抜粋:
┌──

「飽きっぽい」のは悪くない
最近「映画館離れ」の記事を目にしました。
ここで、取り上げられていた「集中力がない」という声が、こちらにしてみると「へぇ〜」という感じでして。
というのも、イシヤマは、集中力がもたないからこそ、映画館により頻繁に通うようになってきているんです。
まぁこのような状態になっているのも、ここ6-7年くらいで、まだまだこういう「楽しみ方」に新鮮味を感じているだけなのかもしれませんけど。
(それまで、空き時間があれば、極力、シアターやライブハウスに通っていたもんで)
正直、妙な物言いですが、ネットとかのレンタルを駆使して映画を楽しんでる人をみると、あこがれにも似た感情が出てきたりもします。自宅での映画鑑賞ですと、他の「誘惑」も多いので、うまく集中することができないタチなんです。
こちらは映画館に「監禁」されて、「観るしかない」状態にされてやっと集中する感じなんです。もちろん、拷問を受けにいくわけではないんですけど。
一つには、映画を観るという行為にも、ライブ性を何となく求めてるところが、自分にはあるんだと思うんです。シアターでの公演と一緒のものです。
「◯◯時開演だ、会場に急ごう〜」というものが、とにかく好きなのかもしれません。
「今、中断してもいいんだよな...」と思うと、本当に集中しなくなってしまうんです。
まぁ「そもそも論」的に言えば、イシヤマの「飽きっぽい」性格が原因なのは、言うまでもないんですけど。
で、こういう「飽きっぽい」話の時に、いつもイシヤマが話題にあげるのが、ポメラという製品でして。
キングジムから販売されている、言わば『ワープロ」です。テキストを打ち込むことしかできないものです。
これは30-40年前の製品ではなく、10年前に初代が発売された、「現役選手」なのです(もちろん、イシヤマも使っています)。
こんな一見「時代遅れ」の単機能マシンが、結構なヒットを記録をしたんです。今は第三世代くらいで、複数のラインナップがある程なのです。

└──

(単語・要素の位置指定エントリ)
┌──

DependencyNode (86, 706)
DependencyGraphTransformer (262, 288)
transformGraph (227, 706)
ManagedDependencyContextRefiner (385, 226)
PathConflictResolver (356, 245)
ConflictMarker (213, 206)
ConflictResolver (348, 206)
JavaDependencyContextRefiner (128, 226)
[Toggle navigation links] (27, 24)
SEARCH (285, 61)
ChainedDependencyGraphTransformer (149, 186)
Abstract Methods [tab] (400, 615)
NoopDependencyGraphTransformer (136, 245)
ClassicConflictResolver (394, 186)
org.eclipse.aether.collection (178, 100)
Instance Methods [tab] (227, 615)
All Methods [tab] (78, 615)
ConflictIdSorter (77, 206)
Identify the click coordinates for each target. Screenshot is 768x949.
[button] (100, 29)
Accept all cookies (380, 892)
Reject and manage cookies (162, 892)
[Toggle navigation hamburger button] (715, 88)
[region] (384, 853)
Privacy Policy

└──

取り組む課題:
1. 次の (a)〜(c) が抜粋の内容と一致するかどうかを判定し、それぞれ「はい」か「いいえ」で答え、根拠となる抜粋の語句をそのまま引用してください。(a) 筆者は自宅で映画を観るほうが集中できる。(b) ポメラはキングジムから販売されている。(c) ポメラの初代は30-40年前に発売された。
2. リストについて、「NoopDependencyGraphTransformer (136, 245)」を含む行から始まりリストの末尾で終わる範囲を、「Methods」を「Members」に置き換えて更新し、その範囲の行だけを示してください。
抜粋とリストは互いに独立した別々の資料です。

課題の解答:
1.
(a) いいえ:「自宅での映画鑑賞ですと、他の「誘惑」も多いので、うまく集中することができないタチなんです。」
(b) はい:「キングジムから販売されている」
(c) いいえ:「これは30-40年前の製品ではなく、10年前に初代が発売された」

2.
NoopDependencyGraphTransformer (136, 245)
ClassicConflictResolver (394, 186)
org.eclipse.aether.collection (178, 100)
Instance Members [tab] (227, 615)
All Members [tab] (78, 615)
ConflictIdSorter (77, 206)
Identify the click coordinates for each target. Screenshot is 768x949.
[button] (100, 29)
Accept all cookies (380, 892)
Reject and manage cookies (162, 892)
[Toggle navigation hamburger button] (715, 88)
[region] (384, 853)
Privacy Policy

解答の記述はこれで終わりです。